* _Exercise_: Please report every line in the entries that contains the string "pixel".
━━━━━ Data
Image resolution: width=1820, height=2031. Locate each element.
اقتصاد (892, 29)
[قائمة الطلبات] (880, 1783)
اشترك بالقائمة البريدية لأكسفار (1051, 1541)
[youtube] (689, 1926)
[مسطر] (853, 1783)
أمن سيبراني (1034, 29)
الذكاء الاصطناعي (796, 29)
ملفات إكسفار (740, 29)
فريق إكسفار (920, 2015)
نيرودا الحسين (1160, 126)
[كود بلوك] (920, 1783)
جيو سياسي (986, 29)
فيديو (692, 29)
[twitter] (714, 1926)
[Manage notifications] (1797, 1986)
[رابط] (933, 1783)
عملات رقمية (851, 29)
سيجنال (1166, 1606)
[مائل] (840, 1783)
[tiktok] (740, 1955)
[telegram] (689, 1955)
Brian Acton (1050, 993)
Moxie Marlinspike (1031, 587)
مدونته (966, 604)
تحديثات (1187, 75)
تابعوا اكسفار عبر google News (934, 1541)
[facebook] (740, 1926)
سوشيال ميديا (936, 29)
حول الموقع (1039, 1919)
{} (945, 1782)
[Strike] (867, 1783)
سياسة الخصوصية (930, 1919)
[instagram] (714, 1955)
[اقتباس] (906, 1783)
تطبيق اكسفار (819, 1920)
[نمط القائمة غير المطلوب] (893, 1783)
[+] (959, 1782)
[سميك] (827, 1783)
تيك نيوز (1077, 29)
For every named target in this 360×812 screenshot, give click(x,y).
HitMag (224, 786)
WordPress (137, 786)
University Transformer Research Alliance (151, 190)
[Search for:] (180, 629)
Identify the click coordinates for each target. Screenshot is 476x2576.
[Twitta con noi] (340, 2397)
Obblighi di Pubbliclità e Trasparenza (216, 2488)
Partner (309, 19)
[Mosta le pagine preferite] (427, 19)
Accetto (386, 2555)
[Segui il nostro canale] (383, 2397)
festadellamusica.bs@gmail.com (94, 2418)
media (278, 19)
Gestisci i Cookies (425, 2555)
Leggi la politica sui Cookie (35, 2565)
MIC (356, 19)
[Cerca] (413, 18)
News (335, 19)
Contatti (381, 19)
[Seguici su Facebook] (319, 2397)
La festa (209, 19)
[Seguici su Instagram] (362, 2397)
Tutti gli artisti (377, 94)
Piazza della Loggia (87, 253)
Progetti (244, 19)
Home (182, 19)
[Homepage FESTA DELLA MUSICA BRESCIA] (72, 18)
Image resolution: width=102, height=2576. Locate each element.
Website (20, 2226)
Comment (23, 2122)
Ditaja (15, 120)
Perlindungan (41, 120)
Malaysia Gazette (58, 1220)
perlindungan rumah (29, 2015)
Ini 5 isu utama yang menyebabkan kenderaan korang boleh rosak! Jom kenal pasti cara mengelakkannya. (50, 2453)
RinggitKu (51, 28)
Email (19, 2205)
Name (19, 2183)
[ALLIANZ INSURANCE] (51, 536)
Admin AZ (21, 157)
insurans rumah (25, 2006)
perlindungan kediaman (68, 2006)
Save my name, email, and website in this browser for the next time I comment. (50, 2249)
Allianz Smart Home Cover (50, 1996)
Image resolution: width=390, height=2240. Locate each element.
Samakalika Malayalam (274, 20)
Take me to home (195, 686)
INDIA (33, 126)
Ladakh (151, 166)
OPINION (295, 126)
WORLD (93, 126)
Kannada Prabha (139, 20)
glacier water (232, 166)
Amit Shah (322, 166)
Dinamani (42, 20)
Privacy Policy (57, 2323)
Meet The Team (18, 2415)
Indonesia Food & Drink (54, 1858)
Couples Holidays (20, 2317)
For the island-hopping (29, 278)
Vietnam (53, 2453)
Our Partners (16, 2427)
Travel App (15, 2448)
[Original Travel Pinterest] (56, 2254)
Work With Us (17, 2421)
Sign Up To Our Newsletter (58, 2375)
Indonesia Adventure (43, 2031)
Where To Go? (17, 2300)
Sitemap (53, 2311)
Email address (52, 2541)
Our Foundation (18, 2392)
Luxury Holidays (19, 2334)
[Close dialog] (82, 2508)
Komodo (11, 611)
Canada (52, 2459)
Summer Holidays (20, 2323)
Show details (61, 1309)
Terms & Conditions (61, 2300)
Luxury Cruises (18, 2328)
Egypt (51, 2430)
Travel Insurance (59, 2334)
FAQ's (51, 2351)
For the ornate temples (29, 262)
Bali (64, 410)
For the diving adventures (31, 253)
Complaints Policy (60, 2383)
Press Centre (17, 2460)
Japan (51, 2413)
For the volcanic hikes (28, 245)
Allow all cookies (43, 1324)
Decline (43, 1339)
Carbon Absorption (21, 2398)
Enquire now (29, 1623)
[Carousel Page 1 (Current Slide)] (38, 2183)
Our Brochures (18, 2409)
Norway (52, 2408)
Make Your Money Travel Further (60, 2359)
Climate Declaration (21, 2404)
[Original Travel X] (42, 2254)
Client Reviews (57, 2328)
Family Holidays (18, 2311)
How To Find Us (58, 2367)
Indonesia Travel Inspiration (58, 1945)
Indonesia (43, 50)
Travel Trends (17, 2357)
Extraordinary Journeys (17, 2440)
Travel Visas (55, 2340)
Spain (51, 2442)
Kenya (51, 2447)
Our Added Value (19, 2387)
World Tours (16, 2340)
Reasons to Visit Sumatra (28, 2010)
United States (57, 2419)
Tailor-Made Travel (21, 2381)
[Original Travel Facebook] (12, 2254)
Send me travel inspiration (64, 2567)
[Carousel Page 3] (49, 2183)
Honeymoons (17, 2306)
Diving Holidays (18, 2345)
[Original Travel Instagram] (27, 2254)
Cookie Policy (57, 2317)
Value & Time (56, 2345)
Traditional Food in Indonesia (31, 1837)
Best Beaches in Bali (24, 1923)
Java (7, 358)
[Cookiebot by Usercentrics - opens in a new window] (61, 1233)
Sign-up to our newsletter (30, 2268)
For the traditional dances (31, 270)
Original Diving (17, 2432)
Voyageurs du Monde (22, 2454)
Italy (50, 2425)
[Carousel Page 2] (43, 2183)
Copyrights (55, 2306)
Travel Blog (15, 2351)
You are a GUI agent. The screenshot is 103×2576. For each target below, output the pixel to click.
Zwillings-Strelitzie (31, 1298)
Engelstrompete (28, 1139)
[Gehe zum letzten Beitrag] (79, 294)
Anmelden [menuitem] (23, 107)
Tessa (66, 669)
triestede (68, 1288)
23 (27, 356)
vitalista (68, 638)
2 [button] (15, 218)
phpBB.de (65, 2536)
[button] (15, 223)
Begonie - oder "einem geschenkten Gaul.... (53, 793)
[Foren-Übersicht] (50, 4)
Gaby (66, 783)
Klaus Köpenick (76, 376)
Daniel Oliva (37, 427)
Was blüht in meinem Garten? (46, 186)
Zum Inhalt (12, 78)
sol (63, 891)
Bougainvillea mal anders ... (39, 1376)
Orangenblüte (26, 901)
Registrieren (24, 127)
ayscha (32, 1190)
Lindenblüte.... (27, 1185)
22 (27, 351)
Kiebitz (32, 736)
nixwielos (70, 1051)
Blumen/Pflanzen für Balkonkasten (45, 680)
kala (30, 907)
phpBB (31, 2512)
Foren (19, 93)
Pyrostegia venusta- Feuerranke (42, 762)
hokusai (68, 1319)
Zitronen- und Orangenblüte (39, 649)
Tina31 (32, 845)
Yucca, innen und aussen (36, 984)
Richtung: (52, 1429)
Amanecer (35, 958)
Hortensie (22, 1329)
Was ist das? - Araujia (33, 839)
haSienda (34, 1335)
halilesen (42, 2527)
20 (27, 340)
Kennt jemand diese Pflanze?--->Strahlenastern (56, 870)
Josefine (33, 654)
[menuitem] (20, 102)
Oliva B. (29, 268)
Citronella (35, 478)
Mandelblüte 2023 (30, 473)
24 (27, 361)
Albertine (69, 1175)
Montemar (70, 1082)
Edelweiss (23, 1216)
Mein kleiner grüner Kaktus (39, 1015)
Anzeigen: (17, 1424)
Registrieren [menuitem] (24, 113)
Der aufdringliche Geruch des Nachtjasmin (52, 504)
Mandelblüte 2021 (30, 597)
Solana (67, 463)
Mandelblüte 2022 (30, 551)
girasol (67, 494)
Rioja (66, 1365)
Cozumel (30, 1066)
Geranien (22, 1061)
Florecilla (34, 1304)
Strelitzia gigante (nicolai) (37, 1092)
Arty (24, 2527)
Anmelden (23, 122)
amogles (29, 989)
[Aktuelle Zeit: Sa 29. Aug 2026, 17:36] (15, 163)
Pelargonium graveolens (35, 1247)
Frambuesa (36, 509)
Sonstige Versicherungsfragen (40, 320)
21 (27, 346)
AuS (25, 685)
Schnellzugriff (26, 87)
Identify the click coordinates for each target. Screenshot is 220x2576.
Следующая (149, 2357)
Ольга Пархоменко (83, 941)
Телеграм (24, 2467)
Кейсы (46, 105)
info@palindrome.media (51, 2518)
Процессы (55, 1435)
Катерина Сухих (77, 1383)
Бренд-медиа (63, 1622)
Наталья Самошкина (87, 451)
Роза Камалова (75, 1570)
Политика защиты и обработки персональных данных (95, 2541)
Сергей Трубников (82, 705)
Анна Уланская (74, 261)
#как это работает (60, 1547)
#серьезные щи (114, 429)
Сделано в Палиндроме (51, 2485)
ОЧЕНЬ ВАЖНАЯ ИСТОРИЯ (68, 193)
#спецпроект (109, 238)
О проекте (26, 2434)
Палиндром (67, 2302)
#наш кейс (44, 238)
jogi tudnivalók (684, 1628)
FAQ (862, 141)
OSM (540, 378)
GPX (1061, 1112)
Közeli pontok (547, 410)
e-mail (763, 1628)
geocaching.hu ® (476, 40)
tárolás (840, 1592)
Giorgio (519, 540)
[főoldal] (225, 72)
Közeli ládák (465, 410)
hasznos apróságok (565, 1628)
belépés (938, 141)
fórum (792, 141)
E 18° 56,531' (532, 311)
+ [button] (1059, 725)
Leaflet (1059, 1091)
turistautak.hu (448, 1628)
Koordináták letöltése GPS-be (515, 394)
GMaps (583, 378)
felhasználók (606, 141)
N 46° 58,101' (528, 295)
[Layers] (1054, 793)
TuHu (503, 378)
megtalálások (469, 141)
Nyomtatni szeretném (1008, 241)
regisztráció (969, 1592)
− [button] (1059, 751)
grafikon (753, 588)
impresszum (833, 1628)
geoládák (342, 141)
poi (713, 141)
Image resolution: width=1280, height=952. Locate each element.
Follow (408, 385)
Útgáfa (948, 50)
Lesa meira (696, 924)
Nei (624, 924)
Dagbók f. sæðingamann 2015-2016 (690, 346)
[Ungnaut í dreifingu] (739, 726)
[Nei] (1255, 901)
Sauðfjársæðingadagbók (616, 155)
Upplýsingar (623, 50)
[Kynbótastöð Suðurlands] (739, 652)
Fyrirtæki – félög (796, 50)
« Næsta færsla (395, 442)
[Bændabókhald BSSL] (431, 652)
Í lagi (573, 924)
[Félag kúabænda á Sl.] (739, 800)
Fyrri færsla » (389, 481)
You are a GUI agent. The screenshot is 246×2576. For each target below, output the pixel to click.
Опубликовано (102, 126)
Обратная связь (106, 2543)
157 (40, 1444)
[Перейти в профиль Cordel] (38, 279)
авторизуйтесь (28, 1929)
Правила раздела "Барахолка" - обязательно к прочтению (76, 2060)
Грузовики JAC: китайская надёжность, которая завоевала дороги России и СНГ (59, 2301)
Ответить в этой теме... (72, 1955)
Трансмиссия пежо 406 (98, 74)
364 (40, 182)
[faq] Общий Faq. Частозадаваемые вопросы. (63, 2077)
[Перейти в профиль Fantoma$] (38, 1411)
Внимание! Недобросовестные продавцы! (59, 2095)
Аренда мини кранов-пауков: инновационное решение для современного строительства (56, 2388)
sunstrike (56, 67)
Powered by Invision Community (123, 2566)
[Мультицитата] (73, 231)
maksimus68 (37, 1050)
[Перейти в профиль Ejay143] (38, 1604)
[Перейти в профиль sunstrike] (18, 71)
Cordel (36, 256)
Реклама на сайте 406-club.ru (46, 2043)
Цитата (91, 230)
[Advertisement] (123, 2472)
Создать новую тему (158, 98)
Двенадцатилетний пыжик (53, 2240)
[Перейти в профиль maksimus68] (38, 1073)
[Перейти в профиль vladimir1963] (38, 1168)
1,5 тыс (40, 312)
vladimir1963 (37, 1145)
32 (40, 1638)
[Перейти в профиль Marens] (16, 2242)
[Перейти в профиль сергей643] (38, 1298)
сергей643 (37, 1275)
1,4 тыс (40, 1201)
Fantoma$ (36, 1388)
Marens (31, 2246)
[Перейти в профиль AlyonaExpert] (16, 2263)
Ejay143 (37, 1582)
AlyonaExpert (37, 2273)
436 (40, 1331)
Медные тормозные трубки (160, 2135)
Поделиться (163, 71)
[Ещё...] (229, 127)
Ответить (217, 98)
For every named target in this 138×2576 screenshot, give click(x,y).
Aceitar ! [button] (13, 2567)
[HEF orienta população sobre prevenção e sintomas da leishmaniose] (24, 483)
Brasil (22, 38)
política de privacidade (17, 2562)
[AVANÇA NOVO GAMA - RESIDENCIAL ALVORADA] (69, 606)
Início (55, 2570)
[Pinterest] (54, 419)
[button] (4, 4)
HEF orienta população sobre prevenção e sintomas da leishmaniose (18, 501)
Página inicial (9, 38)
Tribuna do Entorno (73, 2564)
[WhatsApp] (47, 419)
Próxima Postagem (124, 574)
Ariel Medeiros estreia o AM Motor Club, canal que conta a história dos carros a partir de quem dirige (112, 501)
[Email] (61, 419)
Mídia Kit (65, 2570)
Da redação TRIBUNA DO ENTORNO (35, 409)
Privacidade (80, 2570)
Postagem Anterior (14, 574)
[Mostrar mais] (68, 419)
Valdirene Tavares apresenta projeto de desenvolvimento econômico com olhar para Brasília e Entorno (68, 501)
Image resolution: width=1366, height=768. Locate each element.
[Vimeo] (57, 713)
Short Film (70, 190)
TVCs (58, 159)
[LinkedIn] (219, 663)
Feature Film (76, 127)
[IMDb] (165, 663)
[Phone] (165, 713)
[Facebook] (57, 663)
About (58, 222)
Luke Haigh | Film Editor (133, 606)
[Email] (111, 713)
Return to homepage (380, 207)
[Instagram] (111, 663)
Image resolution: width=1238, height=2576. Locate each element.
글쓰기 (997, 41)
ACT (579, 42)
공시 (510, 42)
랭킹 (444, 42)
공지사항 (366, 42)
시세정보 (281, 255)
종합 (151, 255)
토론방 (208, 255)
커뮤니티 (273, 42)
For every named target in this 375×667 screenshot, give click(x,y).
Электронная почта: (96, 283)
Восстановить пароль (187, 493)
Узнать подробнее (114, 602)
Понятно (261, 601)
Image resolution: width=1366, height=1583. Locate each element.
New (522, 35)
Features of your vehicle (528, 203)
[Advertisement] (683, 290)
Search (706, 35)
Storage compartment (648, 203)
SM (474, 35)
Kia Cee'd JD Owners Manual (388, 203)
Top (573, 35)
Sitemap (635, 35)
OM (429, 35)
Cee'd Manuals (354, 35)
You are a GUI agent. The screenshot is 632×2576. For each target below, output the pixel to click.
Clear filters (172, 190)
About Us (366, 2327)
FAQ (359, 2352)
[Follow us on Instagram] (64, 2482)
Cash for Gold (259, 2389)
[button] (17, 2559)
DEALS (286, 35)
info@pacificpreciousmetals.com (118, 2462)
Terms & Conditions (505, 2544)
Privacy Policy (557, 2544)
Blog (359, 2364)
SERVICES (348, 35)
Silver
━━━━━━━━━━
* _Problem solution_:
You are a GUI agent. The screenshot is 103×2576. For each target below, output the pixel to click.
You are a GUI agent. The screenshot is 246×2576. For each target below, output the pixel to click.
You are a GUI agent. The screenshot is 632×2576. For each target below, output the pixel to click.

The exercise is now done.